- ASSIGNMENT -
Reproduce all of the data exactly as written.
···
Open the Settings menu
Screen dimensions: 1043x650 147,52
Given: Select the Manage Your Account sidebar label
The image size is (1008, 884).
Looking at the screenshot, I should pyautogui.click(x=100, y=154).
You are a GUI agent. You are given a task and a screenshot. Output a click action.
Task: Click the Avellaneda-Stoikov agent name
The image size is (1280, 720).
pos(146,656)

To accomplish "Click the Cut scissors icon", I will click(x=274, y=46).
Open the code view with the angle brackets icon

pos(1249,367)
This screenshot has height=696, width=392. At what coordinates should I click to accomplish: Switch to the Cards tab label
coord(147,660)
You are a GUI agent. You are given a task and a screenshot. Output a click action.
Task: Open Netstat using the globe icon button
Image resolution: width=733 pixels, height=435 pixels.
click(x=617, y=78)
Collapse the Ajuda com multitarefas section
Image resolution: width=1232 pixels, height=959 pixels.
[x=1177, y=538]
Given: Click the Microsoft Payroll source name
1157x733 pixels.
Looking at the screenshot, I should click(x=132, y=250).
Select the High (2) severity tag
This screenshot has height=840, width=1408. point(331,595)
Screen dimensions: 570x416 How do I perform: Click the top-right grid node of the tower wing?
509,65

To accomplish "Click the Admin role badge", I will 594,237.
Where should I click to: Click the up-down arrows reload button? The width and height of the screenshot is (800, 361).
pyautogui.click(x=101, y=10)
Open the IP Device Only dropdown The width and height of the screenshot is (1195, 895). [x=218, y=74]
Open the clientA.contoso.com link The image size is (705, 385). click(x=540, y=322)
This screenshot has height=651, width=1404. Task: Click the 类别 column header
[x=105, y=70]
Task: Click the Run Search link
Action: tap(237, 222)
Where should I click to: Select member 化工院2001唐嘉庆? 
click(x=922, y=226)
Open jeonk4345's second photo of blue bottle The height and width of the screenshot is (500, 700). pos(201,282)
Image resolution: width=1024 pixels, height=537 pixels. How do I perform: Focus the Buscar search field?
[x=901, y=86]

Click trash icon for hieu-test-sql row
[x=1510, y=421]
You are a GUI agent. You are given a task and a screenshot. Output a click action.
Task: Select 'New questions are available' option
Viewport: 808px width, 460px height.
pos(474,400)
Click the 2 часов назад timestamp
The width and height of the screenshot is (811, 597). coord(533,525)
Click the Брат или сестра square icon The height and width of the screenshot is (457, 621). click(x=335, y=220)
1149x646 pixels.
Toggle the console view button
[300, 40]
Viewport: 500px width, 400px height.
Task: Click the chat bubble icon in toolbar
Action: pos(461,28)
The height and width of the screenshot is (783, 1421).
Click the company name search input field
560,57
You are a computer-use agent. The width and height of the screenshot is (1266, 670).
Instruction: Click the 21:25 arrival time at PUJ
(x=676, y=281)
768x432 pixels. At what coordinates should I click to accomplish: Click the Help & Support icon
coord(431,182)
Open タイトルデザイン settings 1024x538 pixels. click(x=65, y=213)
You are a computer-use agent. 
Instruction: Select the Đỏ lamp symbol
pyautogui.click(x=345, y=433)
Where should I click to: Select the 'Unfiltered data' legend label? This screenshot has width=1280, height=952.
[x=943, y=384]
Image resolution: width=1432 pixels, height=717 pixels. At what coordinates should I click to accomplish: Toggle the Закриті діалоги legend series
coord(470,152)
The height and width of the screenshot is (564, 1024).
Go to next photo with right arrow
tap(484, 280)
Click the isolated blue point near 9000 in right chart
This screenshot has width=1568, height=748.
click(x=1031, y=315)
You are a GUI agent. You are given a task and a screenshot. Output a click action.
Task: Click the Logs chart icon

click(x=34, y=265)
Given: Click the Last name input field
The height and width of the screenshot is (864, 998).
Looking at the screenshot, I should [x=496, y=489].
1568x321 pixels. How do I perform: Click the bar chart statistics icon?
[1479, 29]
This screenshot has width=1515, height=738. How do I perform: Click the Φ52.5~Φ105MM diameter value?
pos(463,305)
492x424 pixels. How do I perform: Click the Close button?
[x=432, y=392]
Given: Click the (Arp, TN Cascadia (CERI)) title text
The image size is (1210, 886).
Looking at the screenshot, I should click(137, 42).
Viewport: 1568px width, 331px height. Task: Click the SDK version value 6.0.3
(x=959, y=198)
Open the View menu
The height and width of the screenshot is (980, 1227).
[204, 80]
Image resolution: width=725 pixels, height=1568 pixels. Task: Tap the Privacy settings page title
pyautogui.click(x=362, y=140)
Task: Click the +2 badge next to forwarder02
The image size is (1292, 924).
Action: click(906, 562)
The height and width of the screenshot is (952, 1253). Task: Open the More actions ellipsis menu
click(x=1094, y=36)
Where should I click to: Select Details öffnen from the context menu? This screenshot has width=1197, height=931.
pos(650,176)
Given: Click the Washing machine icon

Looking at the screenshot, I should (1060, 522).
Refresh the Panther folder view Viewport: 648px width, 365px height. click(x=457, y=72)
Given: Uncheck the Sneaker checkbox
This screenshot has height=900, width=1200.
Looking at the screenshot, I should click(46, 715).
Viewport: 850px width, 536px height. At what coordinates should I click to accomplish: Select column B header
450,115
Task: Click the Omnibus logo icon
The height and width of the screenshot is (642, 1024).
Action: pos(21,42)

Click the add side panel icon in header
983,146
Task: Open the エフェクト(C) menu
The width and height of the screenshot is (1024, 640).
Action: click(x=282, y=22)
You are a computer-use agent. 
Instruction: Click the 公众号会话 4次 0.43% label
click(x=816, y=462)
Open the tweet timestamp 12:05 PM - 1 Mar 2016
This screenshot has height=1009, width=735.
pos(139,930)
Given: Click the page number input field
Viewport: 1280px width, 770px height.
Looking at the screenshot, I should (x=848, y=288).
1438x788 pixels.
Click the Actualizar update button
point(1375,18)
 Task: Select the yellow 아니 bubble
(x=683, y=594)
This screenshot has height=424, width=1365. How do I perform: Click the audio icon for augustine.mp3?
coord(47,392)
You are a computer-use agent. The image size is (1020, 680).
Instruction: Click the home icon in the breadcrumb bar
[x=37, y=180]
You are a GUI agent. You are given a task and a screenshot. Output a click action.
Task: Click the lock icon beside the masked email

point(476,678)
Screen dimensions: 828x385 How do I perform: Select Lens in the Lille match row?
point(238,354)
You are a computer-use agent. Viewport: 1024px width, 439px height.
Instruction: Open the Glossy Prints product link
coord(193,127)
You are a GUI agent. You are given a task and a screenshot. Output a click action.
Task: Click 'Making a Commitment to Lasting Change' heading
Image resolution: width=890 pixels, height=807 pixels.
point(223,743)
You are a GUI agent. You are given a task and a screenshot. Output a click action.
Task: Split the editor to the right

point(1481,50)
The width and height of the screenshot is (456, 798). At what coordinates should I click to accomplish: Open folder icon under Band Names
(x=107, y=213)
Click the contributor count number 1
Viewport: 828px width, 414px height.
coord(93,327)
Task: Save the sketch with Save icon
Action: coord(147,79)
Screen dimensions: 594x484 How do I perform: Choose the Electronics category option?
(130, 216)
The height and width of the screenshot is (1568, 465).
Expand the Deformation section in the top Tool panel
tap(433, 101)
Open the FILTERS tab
···
- ANSWER TO THIS EXERCISE -
Open the Settings menu
Screen dimensions: 1043x650 147,52
Given: Select the Manage Your Account sidebar label
The image size is (1008, 884).
Looking at the screenshot, I should pyautogui.click(x=100, y=154).
You are a GUI agent. You are given a task and a screenshot. Output a click action.
Task: Click the Avellaneda-Stoikov agent name
The image size is (1280, 720).
pos(146,656)

To accomplish "Click the Cut scissors icon", I will click(x=274, y=46).
Open the code view with the angle brackets icon

pos(1249,367)
This screenshot has height=696, width=392. At what coordinates should I click to accomplish: Switch to the Cards tab label
coord(147,660)
You are a GUI agent. You are given a task and a screenshot. Output a click action.
Task: Open Netstat using the globe icon button
Image resolution: width=733 pixels, height=435 pixels.
click(x=617, y=78)
Collapse the Ajuda com multitarefas section
Image resolution: width=1232 pixels, height=959 pixels.
[x=1177, y=538]
Given: Click the Microsoft Payroll source name
1157x733 pixels.
Looking at the screenshot, I should click(x=132, y=250).
Select the High (2) severity tag
This screenshot has height=840, width=1408. point(331,595)
Screen dimensions: 570x416 How do I perform: Click the top-right grid node of the tower wing?
509,65

To accomplish "Click the Admin role badge", I will 594,237.
Where should I click to: Click the up-down arrows reload button? The width and height of the screenshot is (800, 361).
pyautogui.click(x=101, y=10)
Open the IP Device Only dropdown The width and height of the screenshot is (1195, 895). [x=218, y=74]
Open the clientA.contoso.com link The image size is (705, 385). click(x=540, y=322)
This screenshot has height=651, width=1404. Task: Click the 类别 column header
[x=105, y=70]
Task: Click the Run Search link
Action: tap(237, 222)
Where should I click to: Select member 化工院2001唐嘉庆? 
click(x=922, y=226)
Open jeonk4345's second photo of blue bottle The height and width of the screenshot is (500, 700). pos(201,282)
Image resolution: width=1024 pixels, height=537 pixels. How do I perform: Focus the Buscar search field?
[x=901, y=86]

Click trash icon for hieu-test-sql row
[x=1510, y=421]
You are a GUI agent. You are given a task and a screenshot. Output a click action.
Task: Select 'New questions are available' option
Viewport: 808px width, 460px height.
pos(474,400)
Click the 2 часов назад timestamp
The width and height of the screenshot is (811, 597). coord(533,525)
Click the Брат или сестра square icon The height and width of the screenshot is (457, 621). click(x=335, y=220)
1149x646 pixels.
Toggle the console view button
[300, 40]
Viewport: 500px width, 400px height.
Task: Click the chat bubble icon in toolbar
Action: pos(461,28)
The height and width of the screenshot is (783, 1421).
Click the company name search input field
560,57
You are a computer-use agent. The width and height of the screenshot is (1266, 670).
Instruction: Click the 21:25 arrival time at PUJ
(x=676, y=281)
768x432 pixels. At what coordinates should I click to accomplish: Click the Help & Support icon
coord(431,182)
Open タイトルデザイン settings 1024x538 pixels. click(x=65, y=213)
You are a computer-use agent. 
Instruction: Select the Đỏ lamp symbol
pyautogui.click(x=345, y=433)
Where should I click to: Select the 'Unfiltered data' legend label? This screenshot has width=1280, height=952.
[x=943, y=384]
Image resolution: width=1432 pixels, height=717 pixels. At what coordinates should I click to accomplish: Toggle the Закриті діалоги legend series
coord(470,152)
The height and width of the screenshot is (564, 1024).
Go to next photo with right arrow
tap(484, 280)
Click the isolated blue point near 9000 in right chart
This screenshot has width=1568, height=748.
click(x=1031, y=315)
You are a GUI agent. You are given a task and a screenshot. Output a click action.
Task: Click the Logs chart icon

click(x=34, y=265)
Given: Click the Last name input field
The height and width of the screenshot is (864, 998).
Looking at the screenshot, I should [x=496, y=489].
1568x321 pixels. How do I perform: Click the bar chart statistics icon?
[1479, 29]
This screenshot has width=1515, height=738. How do I perform: Click the Φ52.5~Φ105MM diameter value?
pos(463,305)
492x424 pixels. How do I perform: Click the Close button?
[x=432, y=392]
Given: Click the (Arp, TN Cascadia (CERI)) title text
The image size is (1210, 886).
Looking at the screenshot, I should click(137, 42).
Viewport: 1568px width, 331px height. Task: Click the SDK version value 6.0.3
(x=959, y=198)
Open the View menu
The height and width of the screenshot is (980, 1227).
[204, 80]
Image resolution: width=725 pixels, height=1568 pixels. Task: Tap the Privacy settings page title
pyautogui.click(x=362, y=140)
Task: Click the +2 badge next to forwarder02
The image size is (1292, 924).
Action: click(906, 562)
The height and width of the screenshot is (952, 1253). Task: Open the More actions ellipsis menu
click(x=1094, y=36)
Where should I click to: Select Details öffnen from the context menu? This screenshot has width=1197, height=931.
pos(650,176)
Given: Click the Washing machine icon

Looking at the screenshot, I should (1060, 522).
Refresh the Panther folder view Viewport: 648px width, 365px height. click(x=457, y=72)
Given: Uncheck the Sneaker checkbox
This screenshot has height=900, width=1200.
Looking at the screenshot, I should click(46, 715).
Viewport: 850px width, 536px height. At what coordinates should I click to accomplish: Select column B header
450,115
Task: Click the Omnibus logo icon
The height and width of the screenshot is (642, 1024).
Action: pos(21,42)

Click the add side panel icon in header
983,146
Task: Open the エフェクト(C) menu
The width and height of the screenshot is (1024, 640).
Action: click(x=282, y=22)
You are a computer-use agent. 
Instruction: Click the 公众号会话 4次 0.43% label
click(x=816, y=462)
Open the tweet timestamp 12:05 PM - 1 Mar 2016
This screenshot has height=1009, width=735.
pos(139,930)
Given: Click the page number input field
Viewport: 1280px width, 770px height.
Looking at the screenshot, I should (x=848, y=288).
1438x788 pixels.
Click the Actualizar update button
point(1375,18)
 Task: Select the yellow 아니 bubble
(x=683, y=594)
This screenshot has height=424, width=1365. How do I perform: Click the audio icon for augustine.mp3?
coord(47,392)
You are a computer-use agent. The image size is (1020, 680).
Instruction: Click the home icon in the breadcrumb bar
[x=37, y=180]
You are a GUI agent. You are given a task and a screenshot. Output a click action.
Task: Click the lock icon beside the masked email

point(476,678)
Screen dimensions: 828x385 How do I perform: Select Lens in the Lille match row?
point(238,354)
You are a computer-use agent. Viewport: 1024px width, 439px height.
Instruction: Open the Glossy Prints product link
coord(193,127)
You are a GUI agent. You are given a task and a screenshot. Output a click action.
Task: Click 'Making a Commitment to Lasting Change' heading
Image resolution: width=890 pixels, height=807 pixels.
point(223,743)
You are a GUI agent. You are given a task and a screenshot. Output a click action.
Task: Split the editor to the right

point(1481,50)
The width and height of the screenshot is (456, 798). At what coordinates should I click to accomplish: Open folder icon under Band Names
(x=107, y=213)
Click the contributor count number 1
Viewport: 828px width, 414px height.
coord(93,327)
Task: Save the sketch with Save icon
Action: coord(147,79)
Screen dimensions: 594x484 How do I perform: Choose the Electronics category option?
(130, 216)
The height and width of the screenshot is (1568, 465).
Expand the Deformation section in the top Tool panel
tap(433, 101)
Open the FILTERS tab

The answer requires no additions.